BEGIN Given data

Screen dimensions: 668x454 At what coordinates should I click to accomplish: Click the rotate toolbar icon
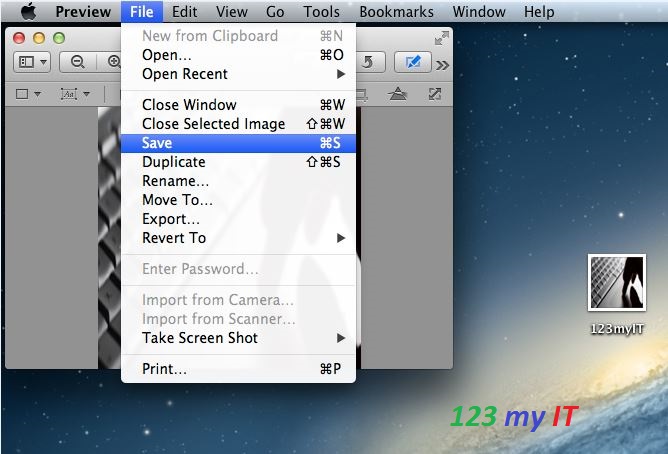[368, 62]
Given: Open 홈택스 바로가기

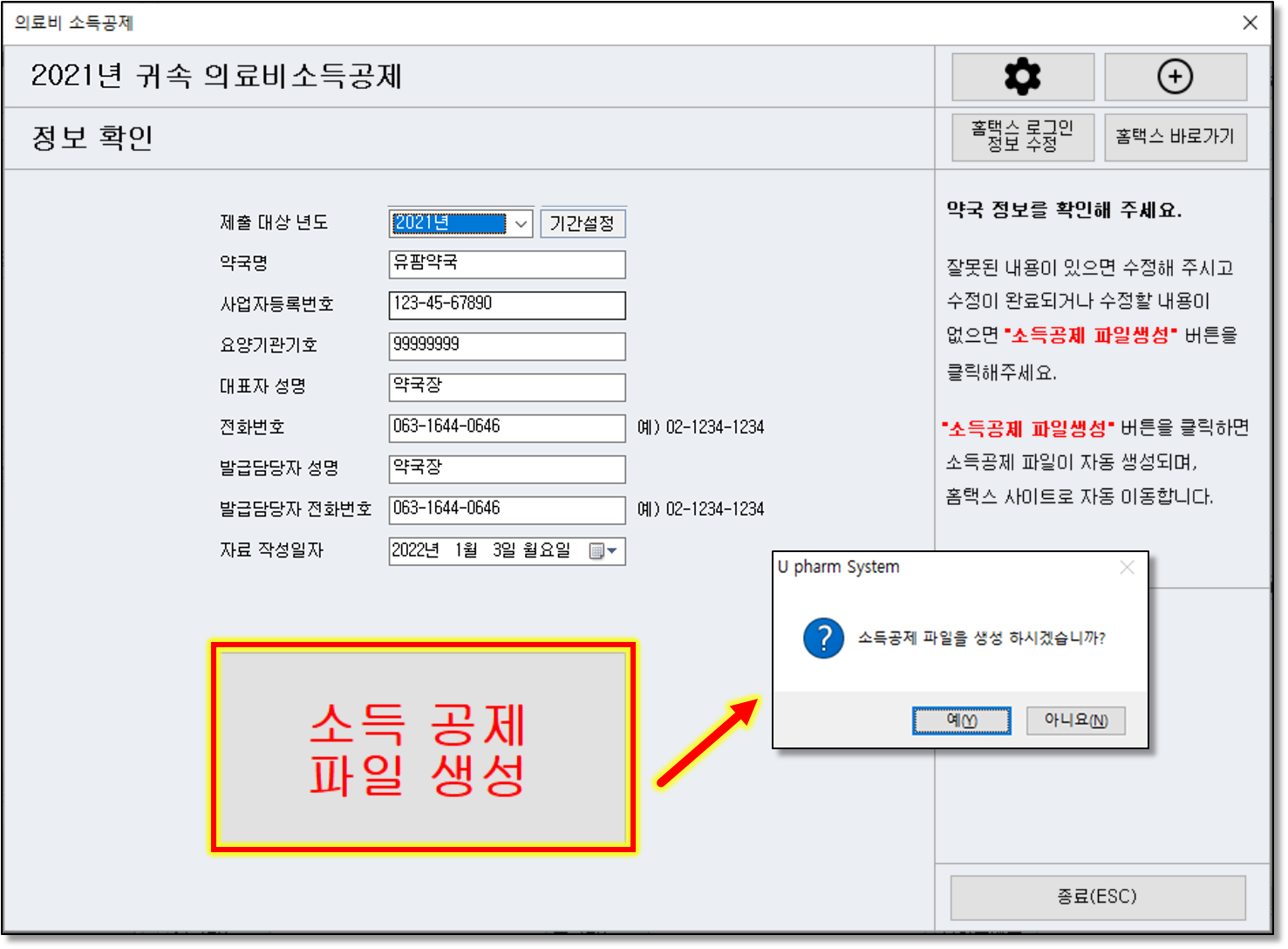Looking at the screenshot, I should coord(1175,137).
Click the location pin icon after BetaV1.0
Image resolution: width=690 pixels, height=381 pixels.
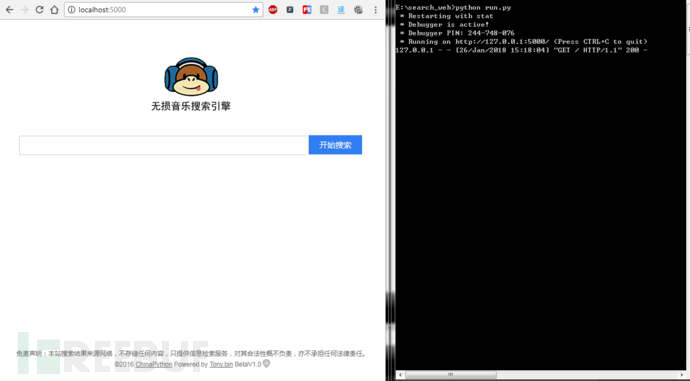pos(266,364)
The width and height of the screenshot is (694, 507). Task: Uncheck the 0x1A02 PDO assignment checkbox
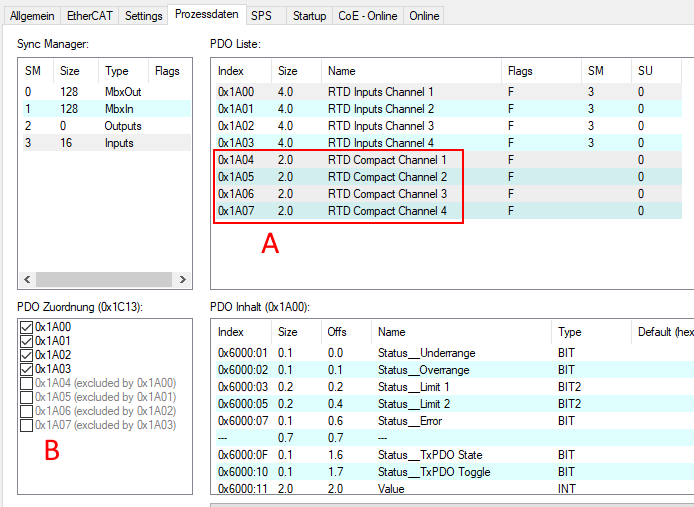coord(26,355)
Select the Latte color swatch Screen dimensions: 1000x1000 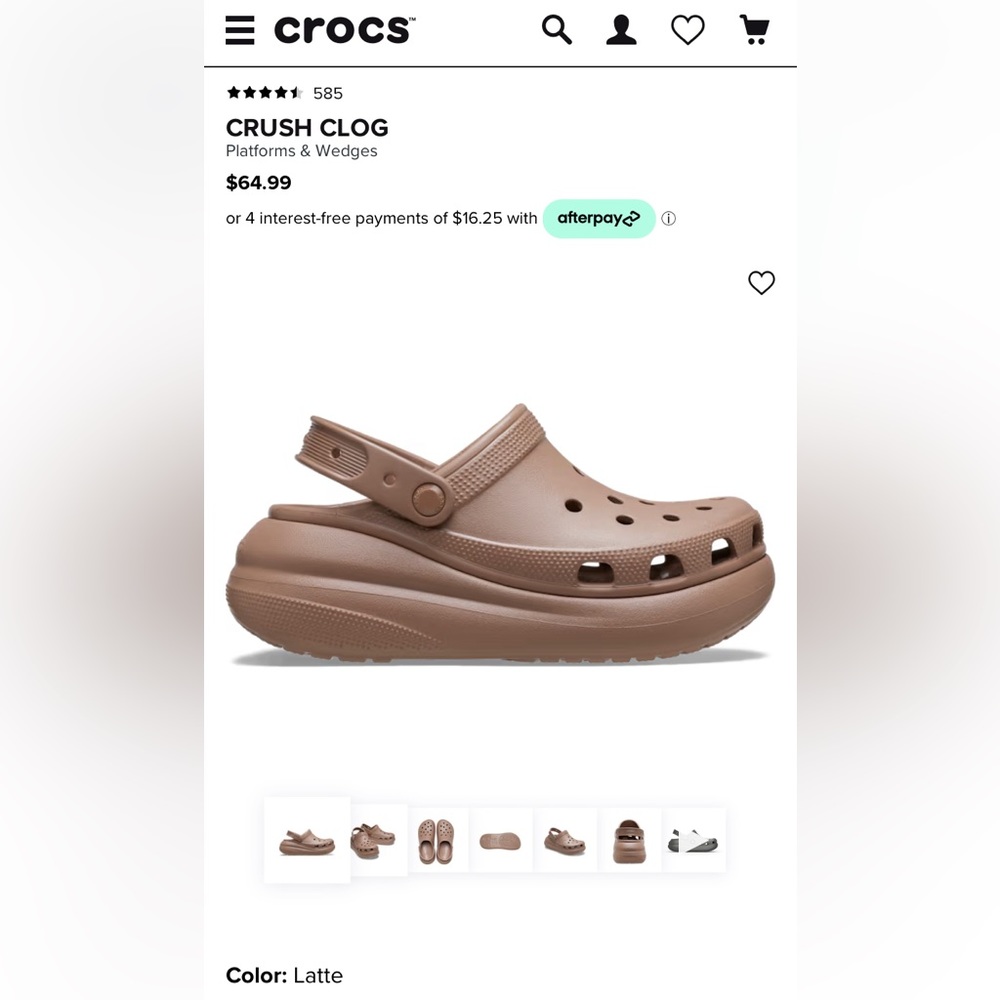click(318, 975)
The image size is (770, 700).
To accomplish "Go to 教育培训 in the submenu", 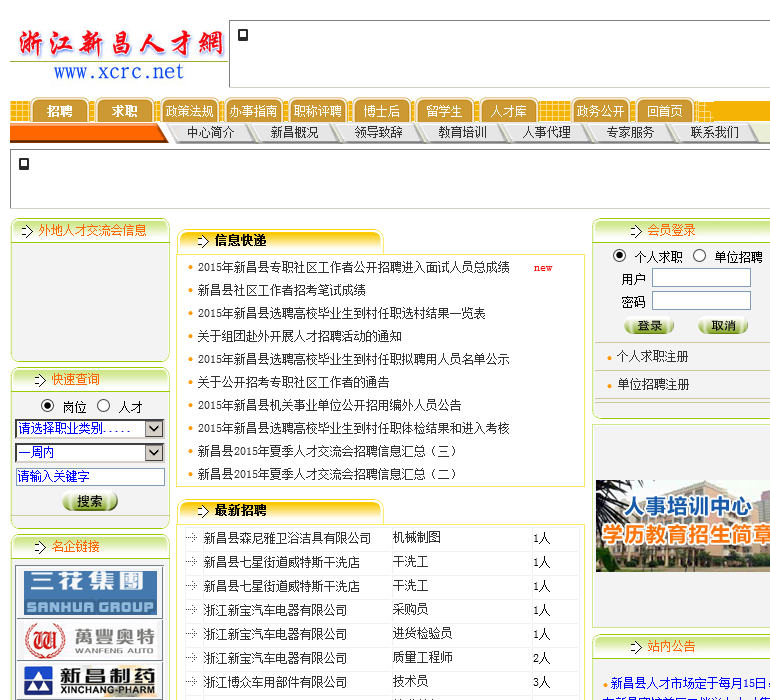I will point(462,132).
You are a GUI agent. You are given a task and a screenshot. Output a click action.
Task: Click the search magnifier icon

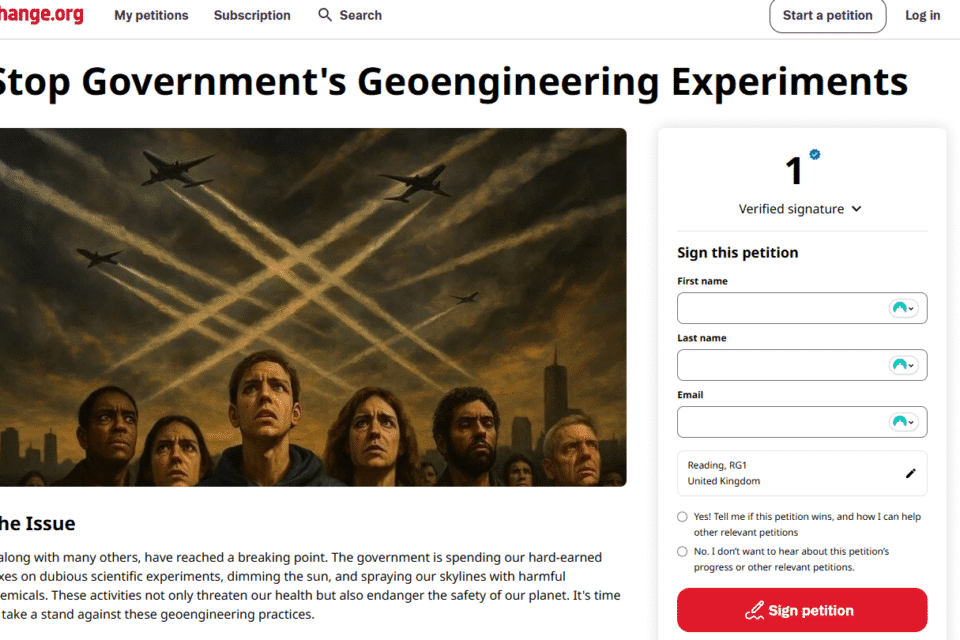pos(323,15)
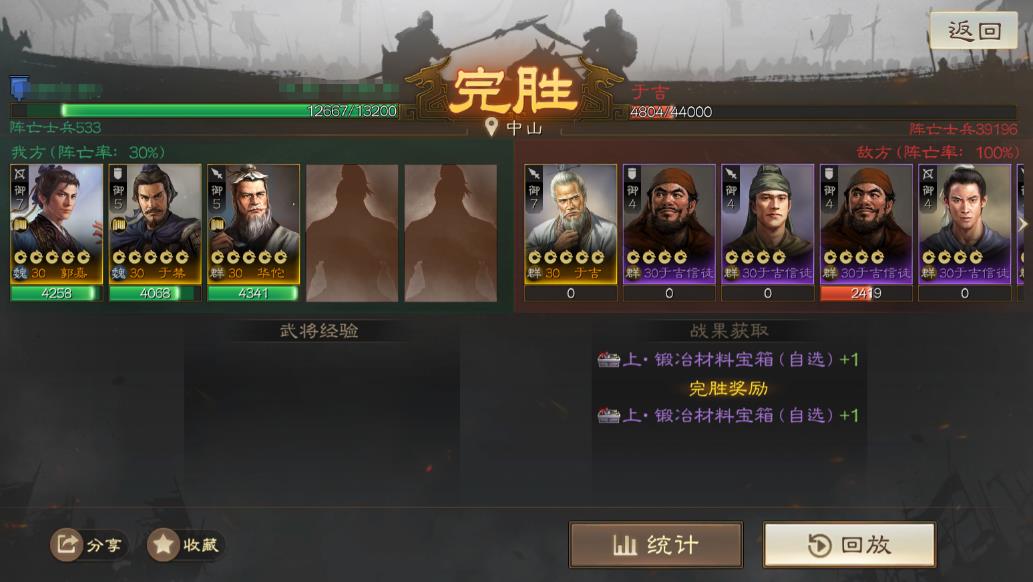Expand more enemy units with right arrow

click(1023, 224)
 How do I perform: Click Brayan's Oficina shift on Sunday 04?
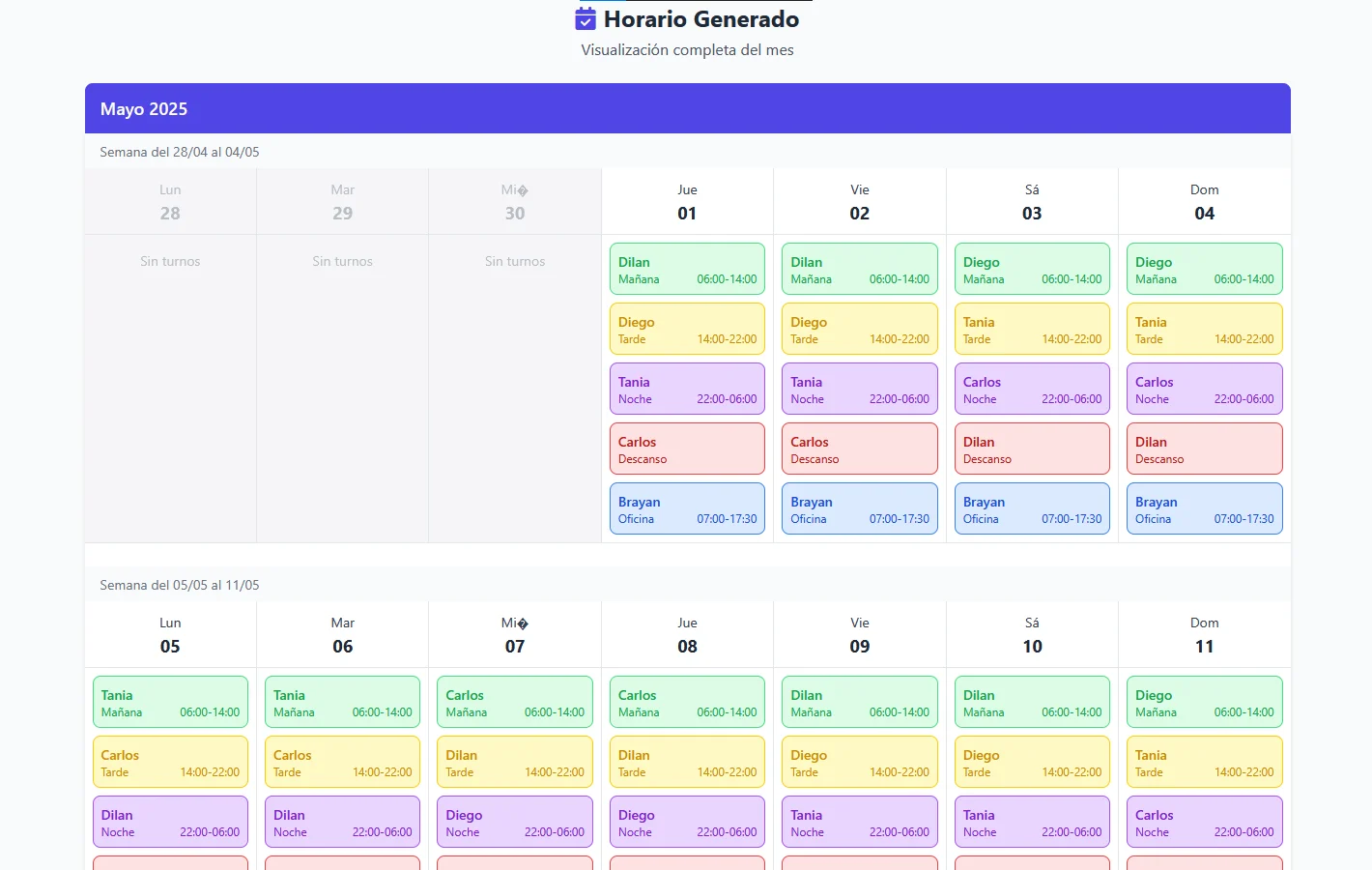[x=1204, y=508]
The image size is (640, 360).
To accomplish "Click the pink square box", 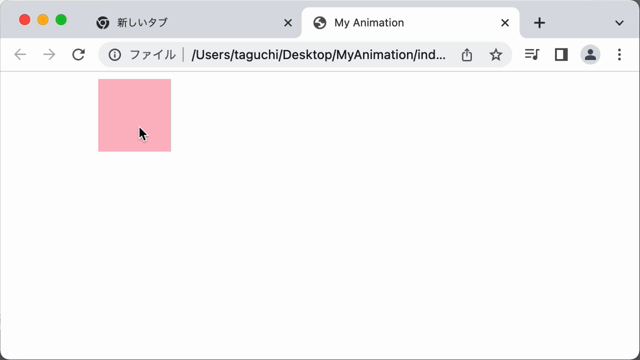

END Given data

Pick each line holding "size" out of the entries above and return it.

The image size is (770, 700).
The image size is (640, 360).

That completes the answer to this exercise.